Welche Einträge muss das Verfahrensverzeichnis enthalten?
Eine Verarbeitungstätigkeit – oder ein Verfahren – liegt immer dann vor, wenn Sie personenbezogene Daten im Rahmen der Betriebsratstätigkeit verarbeiten. Bei jeder Handlung in Bezug auf personenbezogene Daten sollten Sie also einmal hinterfragen, welcher Verarbeitungstätigkeit dies zuzurechnen ist.
Schon zu Beginn Ihrer Nutzung von datenschutzBR war die Kachel „Verarbeitungstätigkeiten des Betriebsrats“ nicht leer, sondern vorausgefüllt mit den häufigsten Verarbeitungstätigkeiten des Betriebsrats, die sich meist direkt aus dem BetrVG ergeben. Vermutlich werden Sie einerseits nicht alle dieser Verfahren auch tatsächlich durchführen. In Betrieben mit weniger als 200 Beschäftigten ist beispielsweise das Verfahren „Auskunft nach dem Entgelttransparenzgesetz“ überhaupt nicht relevant. Andererseits werden Sie sicherlich weitere Verarbeitungstätigkeiten vornehmen, die in den Vorlagen nicht genannt werden. Das sind z.B. alle Verarbeitungstätigkeiten, die sich direkt aus einer Betriebsvereinbarung ergeben oder die Sie im Rahmen von § 80 Abs. 1 Nr. 1 BetrVG (Kontrolle der Zugunsten der Beschäftigten geltenden Gesetze) durchführen.
Zur Erstellung des Verfahrensverzeichnisses sollten Sie also genau hinterfragen, welche personenbezogenen Daten der Betriebsrat überhaupt verarbeitet und welche Verarbeitungstätigkeiten sich daraus ergeben.
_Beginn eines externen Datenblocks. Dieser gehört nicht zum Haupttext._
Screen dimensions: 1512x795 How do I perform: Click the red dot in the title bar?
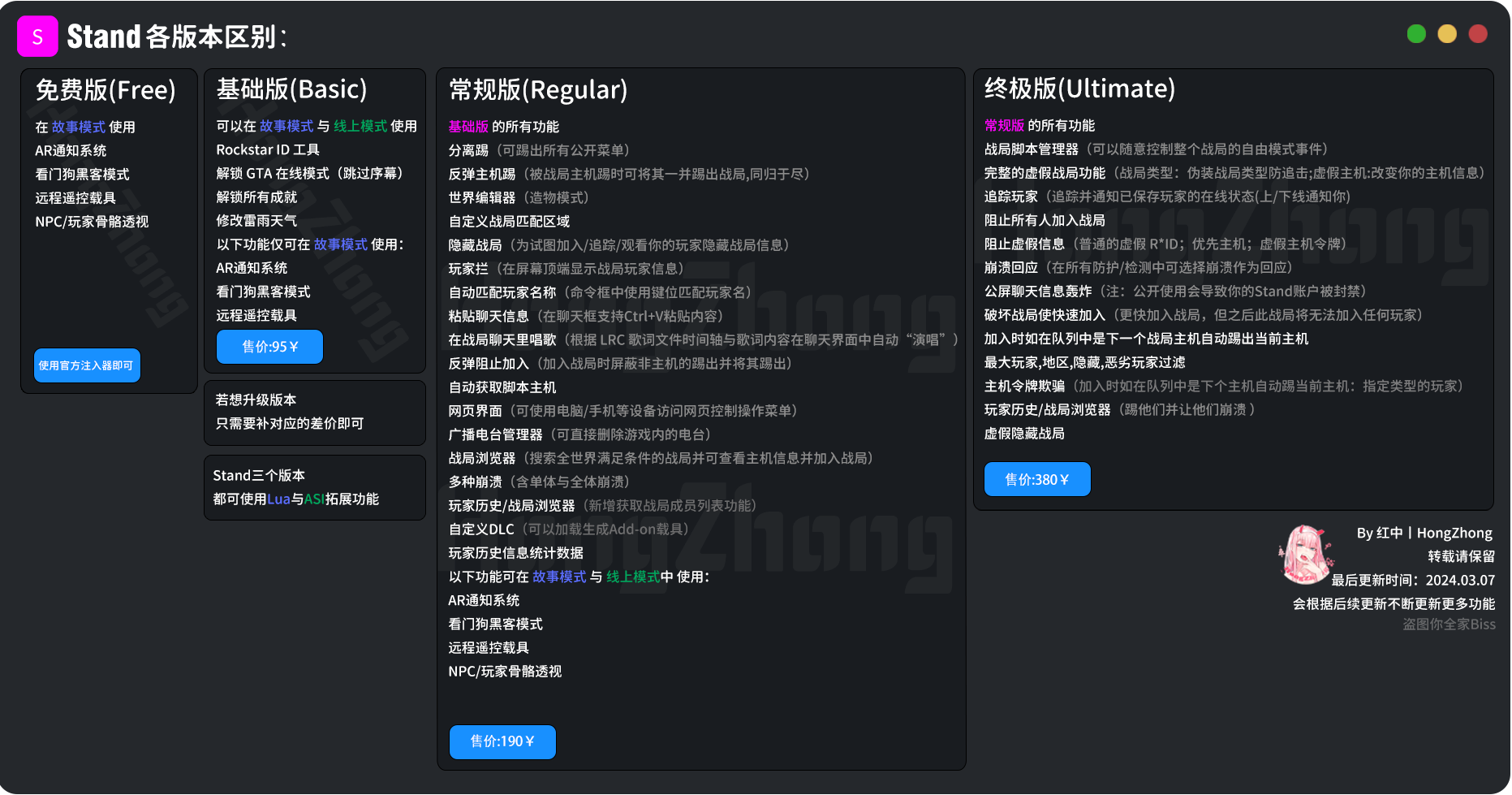(1478, 34)
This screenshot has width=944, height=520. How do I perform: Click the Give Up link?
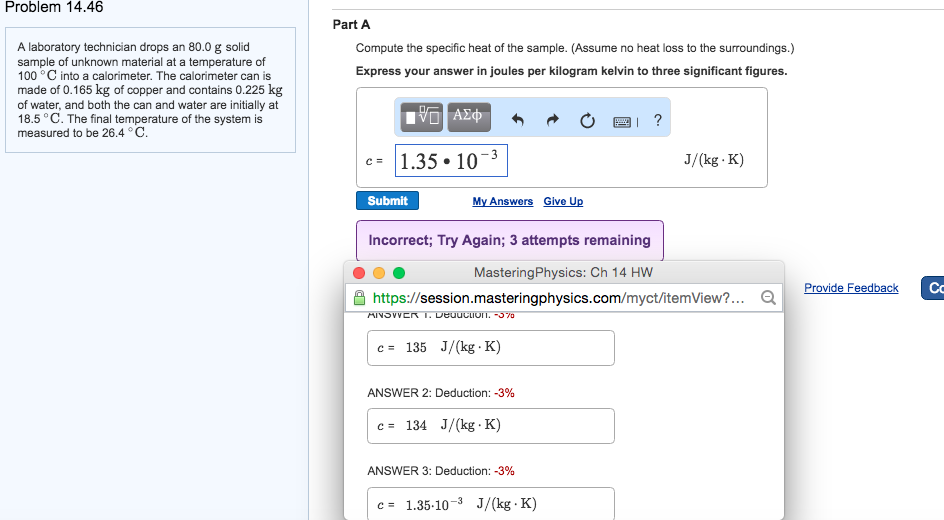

Und wenn das Verzeichnis fertig ist?
Sie haben alle Verarbeitungstätigkeiten dokumentiert und das Verzeichnis kann jetzt in einer (virtuellen) Schublade verrotten? Von wegen! Verarbeitungsverzeichnisse sind fast immer im Wandel, mal kommen neue Verarbeitungstätigkeiten dazu, mal fallen bestehende weg. Die Frage, welchem Verzeichniseintrag eine bestimmte Handlung zuzuordnen ist, sollte immer im Hinterkopf bleiben. Außerdem kann es sinnvoll sein, im Gremium feste Termine zur Überprüfung des Verzeichnisses zu vereinbaren – beispielsweise zwei Mal im Jahr.